Study of forced degradation behaviour of cobicistat and atazanavir using LC/ESI/QTOF/MS; a combination of in-sourced and collision-induced dissociation for evaluation of the fragmentation patterns of degradation productsElectronic supplementary information (ESI) available. See DOI: 10.1039/c8nj03418d

The present study describes the characterization of degradation products of cobicistat and atazanavir through mass spectrometry tools. Initially, cobicistat and atazanavir were subjected to stress degradation under different stress conditions. A single UPLC/PDA method was developed and applied separately for analysing the stressed samples of cobicistat and atazanavir.
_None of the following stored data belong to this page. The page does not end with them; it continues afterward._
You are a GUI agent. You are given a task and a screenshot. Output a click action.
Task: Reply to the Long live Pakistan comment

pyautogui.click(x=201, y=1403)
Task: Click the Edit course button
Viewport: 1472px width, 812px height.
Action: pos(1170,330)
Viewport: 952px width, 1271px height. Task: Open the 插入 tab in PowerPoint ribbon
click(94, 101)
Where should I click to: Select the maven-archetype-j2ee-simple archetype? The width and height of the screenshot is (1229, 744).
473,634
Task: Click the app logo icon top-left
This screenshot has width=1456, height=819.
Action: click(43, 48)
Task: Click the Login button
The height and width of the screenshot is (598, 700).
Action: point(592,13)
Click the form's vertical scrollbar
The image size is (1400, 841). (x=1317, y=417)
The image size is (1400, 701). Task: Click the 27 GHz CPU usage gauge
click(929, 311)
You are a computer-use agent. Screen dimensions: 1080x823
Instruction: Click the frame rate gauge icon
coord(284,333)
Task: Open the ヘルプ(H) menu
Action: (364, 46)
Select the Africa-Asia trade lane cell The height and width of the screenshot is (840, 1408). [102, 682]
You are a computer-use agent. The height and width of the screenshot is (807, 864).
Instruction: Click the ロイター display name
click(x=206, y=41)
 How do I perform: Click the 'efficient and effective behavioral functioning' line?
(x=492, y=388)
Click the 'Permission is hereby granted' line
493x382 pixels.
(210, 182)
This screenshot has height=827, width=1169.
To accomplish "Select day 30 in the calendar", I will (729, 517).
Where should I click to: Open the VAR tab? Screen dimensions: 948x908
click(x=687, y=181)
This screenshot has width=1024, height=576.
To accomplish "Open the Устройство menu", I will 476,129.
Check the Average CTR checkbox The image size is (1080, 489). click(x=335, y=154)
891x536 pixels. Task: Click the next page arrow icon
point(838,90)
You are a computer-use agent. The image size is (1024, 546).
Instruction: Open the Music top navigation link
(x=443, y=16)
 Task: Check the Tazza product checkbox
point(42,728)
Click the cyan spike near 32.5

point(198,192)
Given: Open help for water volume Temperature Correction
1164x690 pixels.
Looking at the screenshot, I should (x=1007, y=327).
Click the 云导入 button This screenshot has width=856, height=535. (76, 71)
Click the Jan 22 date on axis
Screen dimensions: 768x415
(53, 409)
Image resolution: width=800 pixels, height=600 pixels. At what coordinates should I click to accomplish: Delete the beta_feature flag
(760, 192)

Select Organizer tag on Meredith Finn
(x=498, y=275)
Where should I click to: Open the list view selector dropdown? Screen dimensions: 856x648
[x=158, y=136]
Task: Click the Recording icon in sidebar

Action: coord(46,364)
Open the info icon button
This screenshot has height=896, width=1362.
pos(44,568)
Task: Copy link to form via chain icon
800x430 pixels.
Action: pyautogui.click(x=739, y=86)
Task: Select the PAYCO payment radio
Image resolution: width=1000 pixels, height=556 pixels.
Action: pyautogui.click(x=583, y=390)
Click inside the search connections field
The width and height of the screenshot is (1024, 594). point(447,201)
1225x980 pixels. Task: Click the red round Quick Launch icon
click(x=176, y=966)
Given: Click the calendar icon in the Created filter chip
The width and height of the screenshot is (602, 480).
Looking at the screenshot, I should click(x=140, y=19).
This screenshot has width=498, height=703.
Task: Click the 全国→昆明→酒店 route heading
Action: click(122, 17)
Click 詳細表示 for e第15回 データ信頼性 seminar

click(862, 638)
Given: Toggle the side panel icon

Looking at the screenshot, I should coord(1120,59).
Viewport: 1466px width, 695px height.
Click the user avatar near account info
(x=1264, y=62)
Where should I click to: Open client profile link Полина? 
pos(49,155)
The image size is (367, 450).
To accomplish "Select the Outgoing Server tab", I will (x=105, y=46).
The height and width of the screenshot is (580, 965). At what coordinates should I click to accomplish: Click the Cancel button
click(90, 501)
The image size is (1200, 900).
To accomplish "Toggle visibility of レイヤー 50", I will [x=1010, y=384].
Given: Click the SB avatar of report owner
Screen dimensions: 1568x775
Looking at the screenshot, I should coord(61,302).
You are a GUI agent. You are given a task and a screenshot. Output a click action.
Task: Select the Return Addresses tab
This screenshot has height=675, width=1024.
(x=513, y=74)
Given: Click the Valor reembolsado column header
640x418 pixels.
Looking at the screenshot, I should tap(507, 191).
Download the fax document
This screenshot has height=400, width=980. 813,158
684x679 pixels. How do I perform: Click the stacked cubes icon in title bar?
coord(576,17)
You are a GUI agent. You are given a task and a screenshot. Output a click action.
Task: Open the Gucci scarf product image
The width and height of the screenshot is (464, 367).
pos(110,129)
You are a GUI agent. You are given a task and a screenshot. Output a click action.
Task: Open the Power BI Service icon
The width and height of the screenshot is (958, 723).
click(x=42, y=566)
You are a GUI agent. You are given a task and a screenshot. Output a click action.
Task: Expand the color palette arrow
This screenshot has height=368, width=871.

The degradation products were subjected to in-source fragmentation followed by collision-induced dissociations (CIDs) to produce further product ions simulating the MS 3 step of ion-trap. This approach was applied to characterize five degradation products of cobicistat while the remaining degradation products of cobicistat and atazanavir were characterized by LC/QTOF/MS/MS experiments. Once the molecular weight of the degradation products was determined, various fragmentor voltages were applied to induce in-source fragmentation. These product ions were then further fragmented using conventional MS/MS, and the resulting spectra were analyzed to postulate the structures of rearranged product ions. All the data obtained from these studies provided valuable information on the fragmentation pathways of the degradation products of cobicistat and atazanavir. The developed UPLC/PDA method was validated with respect to the accuracy, precision, linearity, and robustness validation parameters. The present study describes the LC/MS/MS characterization of degradation products of cobicistat and atazanavir.